A Note on the Descendants of Thomas Ramsey

A list of the descendants of Thomas Ramsey can be found here.  As with the rest of the series and information about it, it is an evolving work: http://www.poetrybase.info/wat/Thomas%20Ramsey%20Descendants.html

As is mentioned in the “Indian Wars” chapter of the first volume of the series, due to Matthew West’s actions Thomas Ramsey wound up married to twenty-one Muscogee women simultaneously.  As some of his wives passed on, he usually maintained twenty-one wives by replacing those who passed, usually within a year.  His final count was sixty-two (62) wives and 1,019 children.  This gave him the claim to having fathered the highest number of children ever documented, at least until Tom Smith, Jr. surpassed him in the mid-19th century.  That still left Ramsey at the top of the list for non-Angels.
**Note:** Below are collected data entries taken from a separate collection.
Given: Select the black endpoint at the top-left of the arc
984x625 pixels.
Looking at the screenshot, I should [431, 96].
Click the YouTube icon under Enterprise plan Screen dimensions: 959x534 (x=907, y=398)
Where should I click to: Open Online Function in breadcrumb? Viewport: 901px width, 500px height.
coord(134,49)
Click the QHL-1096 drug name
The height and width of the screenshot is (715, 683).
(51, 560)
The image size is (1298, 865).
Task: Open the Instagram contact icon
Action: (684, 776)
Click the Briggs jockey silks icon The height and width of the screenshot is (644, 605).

Many of Ramsey’s wives had multiple births, just as the West family had a high incidence of multiple births.  There is the implication in the “Indian Wars” chapter in the first volume that West might be related to Ramsey’s maternal grandmother, and so it might be natural in the line as was the Second Sight (ESP).  However, it is also possible that Matthew West may have altered Ramsey’s genome for some purpose.  This is not explicit in any of the volumes of the series, so it may not have happened.  Perhaps Ramsey has some natural mutations that can cause both identical and fraternal twins and multiple births.

Another factor to be aware of is that many of the children were born of Muscogee women, and the rest were later adopted in as new clans within the Muscogee Confederation.  Therefore, all last names are hyphenated to indicate both the paternal line and the maternal line (clan).  The clan names are not spelled as the Muscogee (este-Maskoke) now spell their language.  The names assigned to the new clans are also not formed exactly as they would be done today, or necessarily as they would have been formed in the late 18th century unaltered by the presence of Matthew West.  Several things are historically different than they would have been and have effected changes in the Muscogee people and their language.  Events in the third and fourth volumes of the series will further complicate their lingual landscape to the point where it becomes easier to use English as the official language of Hyperborea, the kingdom that forms out of the Muscogee Confederacy.

Ramsey gave many of his Muscogee wives English or Christian names.  There are a few with Muscogee names, but most became known by the names he gave them.